AWS Database Migration Service (AWS DMS) を使用する場合、移行のどの段階でセカンダリオブジェクトをターゲットデータベースに追加できますか? また、ターゲットデータベースにセカンダリオブジェクトを作成するための、タスク設定についても教えてください。
簡単な説明
AWS DMS は、TargetTablePrepMode オプションを使用して、ターゲットデータベースにテーブルを作成します。AWS DMS がターゲットテーブルを作成する際は、データをターゲットに効果的に移行するために必要なオブジェクトのみが移行されます。例えば、AWS DMS はテーブル、プライマリキーを作成し、さらに一意のインデックスを作成することもあります。一方で、セカンダリインデックス、非プライマリキーの制約、データのデフォルト、またユーザーアカウントなどは作成されません。詳細については、「外部キーとセカンダリインデックスが見つからない」を参照してください。
移行前に、ターゲットに対し手動でテーブルを作成する場合は、セカンダリインデックスなどのセカンダリオブジェクトを、移行を開始する前に削除しておくのがベストプラクティスです。

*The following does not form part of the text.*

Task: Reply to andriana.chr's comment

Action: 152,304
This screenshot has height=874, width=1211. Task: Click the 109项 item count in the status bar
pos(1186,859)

注: これは、変更データキャプチャ (CDC) のみのタスクには適用されません。
したがって、正常に移行を終了しタスクのパフォーマンスを向上させるためには、セカンダリオブジェクトを作成するタイミングを把握しておくことが重要です。このタイミングは、タスクが使用している移行方法によって異なります。
- 全ロードのみ (既存データの移行)
- 全ロードと CDC (既存のデータを移行し進行中の変更をレプリケート)
- CDC (データ変更のみをレプリケート)
解決方法
全ロードのみ
全ロードのみのタスクでは、移行の開始前に、プライマリキーとすべてのセカンダリオブジェクトを削除することが、ベストプラクティスです。全ロードが完了するまで、これらのオブジェクトは作成しないでください。全ロード中、ターゲットデータベースにセカンダリオブジェクトがある場合には、追加的なメンテナンスが発生することがあります。
ターゲットに外部キーがある場合、このタスクが失敗する可能性があります。これは、テーブルマッピングで特定の順序を手動により指定しない限り、タスクは、任意の順序でテーブルのグループをロードするためです。
同様に、トリガーがターゲットデータベースに存在する場合、そのトリガーの挿入、更新、または削除において、エラーが発生する可能性があります。例えば、以前にロードされたテーブルにある挿入トリガーによって起動される行挿入が、行の重複を引き起こすことがあります。他のタイプのトリガーも、追加の処理を引き起こすため、パフォーマンスに影響を与えます。
全ロードと CDC
全ロードと CDC のタスクでは、移行の開始前に、すべてのセカンダリオブジェクトを削除することがベストプラクティスです。ただし、移行のさまざまな段階で、ターゲットデータベースに、各セカンダリオブジェクトを適用する必要があります。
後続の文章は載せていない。